Healers and tanks, I think should ideally work together and develop close relationships, because the 2 roles are so intimately tied together.

I've seen many instances where healers weren't healing responsibly:

aka: one of my healers just could not follow her tanks during the infernal drops in hyjal trash, and continously let her tanks die.

I've also seen instances where it was clearly the tanks fault:

aka: my druid tank on azgalor decided to move without communicating to the healers and decided out ranged us all.

I think what I'm trying to say is: having both tanked and healed through Felmyst, I can certainly understand both sides of the story.

Stuff happens, there's no need to play the blame game. We have many information tools that allows us to pinpoint exactly who the "culprit" might be.

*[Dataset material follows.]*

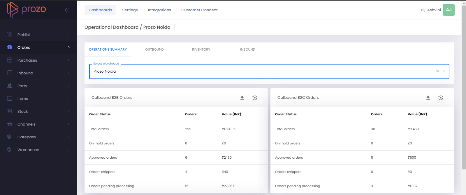466x195 pixels.
Task: Click the Select Warehouse input field
Action: [x=262, y=71]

Ideally, we would like everyone to just admit their own fault "my bad guys, wont happen again" but we all know that is not going to happen anyways.

But I do have to say: I think the healing corps of any raid group is possibly the most important aspect. A good healing team can overcome the mistakes made by any of the other 2 roles.

With that said: I always tell my DPSer's and tanks: Please be mindful of your healers, do your best to avoid making our lives a pain, and we'll do our best to ensure your survival.

Having healed Brutallus the other day with 2 tanks with ZERO avoidance trinkets, was just absolute hell. Afterwards, I wanted to scream at them: LEARN TO PLAY YOUR CLASS!!! All i can say is: I wouldn't ever want to heal the same tank again, unless he changes his attitude.

As far as healing your assignments is concerned: a lot of the time, healers are only watching health bars/environment.

I myself, if I am assigned to heal the MT, will sometimes always panic a little if I see other raid members with their health dangerously low, and I will admit, on times, have stopped queuing up heals on the MT, and have let him die again.

Great example of this: first time I heal on Felmyst on my paladin, I was assigned MT healing duties.

One second the tank is full at around 21k HP, I see an encapsulated person and queue up FoL, next second I glance over at MT, he's down to about 5k health, next hit, BAM dead tank.

To tanks I want to say:
Please do your best to gear appropriately for the encounter.

To healers:
Please heal your assigned targets and only worry about them, trust your other healers.

to DPSers:
Please for the love of god, GET OUT OF THE FIRE And if you're low on HP, please bandage/health pot/heal yourself. I can't say how many times I've seen hybrid DPSers just stand there and continue to DPS when they are at 10% health.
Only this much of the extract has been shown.